The analysis below links the problems in our current health care system to the rising wedge between patients and medical providers. From this link it is clear that reforms based on President Obama's priorities would only exacerbate our health care problems. Reform efforts need to be more carefully crafted and considered than have been the plans based on President Obama's priorities.

Congress needs to focus on reform that promotes protection of what Americans want and demand most: immediate, measurable ways to make health care more accessible and affordable without jeopardizing quality, individual choice, or personalized care.

1 (2009) CNN Poll: Americans worry Obama health care plan will increase costs CNNPolitics.com, July 1, 2009.

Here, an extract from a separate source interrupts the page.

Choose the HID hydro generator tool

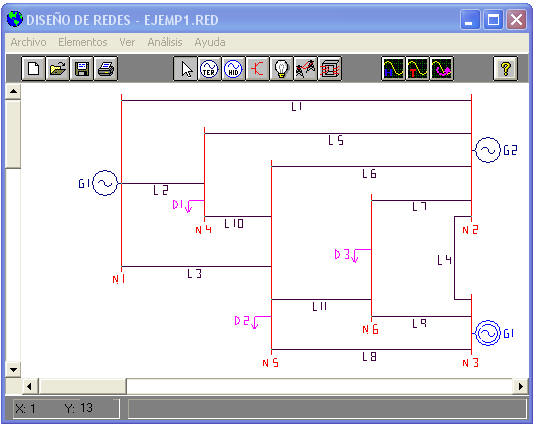[233, 69]
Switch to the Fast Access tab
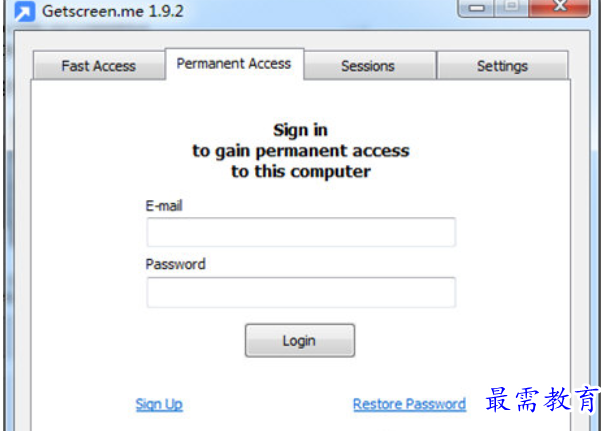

2 Author calculations based on: Steinhauser, Paul (2009) Poll: Healthcare costs too expensive, Americans say CNN Politics.com,http://www.cnn.com/2009/POLITICS/03/19/health.care.poll/index.html;DeNavas-Walt, Carmen, Bernadette D. Proctor, and Jessica C. Smith (2008)Income, Poverty, and Health Insurance Coverage in the United States: 2007U.S. Census Bureau (August 2008) Current Population Reports, 60-235.3 DeNavas-Walt, Carmen, Bernadette D. Proctor, and Jessica C. Smith (2008)Income, Poverty, and Health Insurance Coverage in the United States: 2007U.S. Census Bureau (August 2008) Current Population Reports, 60-235.

4 Tanner, Michael (2009) Massachusetts Miracle or Massachusetts Miserable What the Failure of the Massachusetts Model Tells Us about Health Care Reform Cato Briefing Papers, June 9, 2009.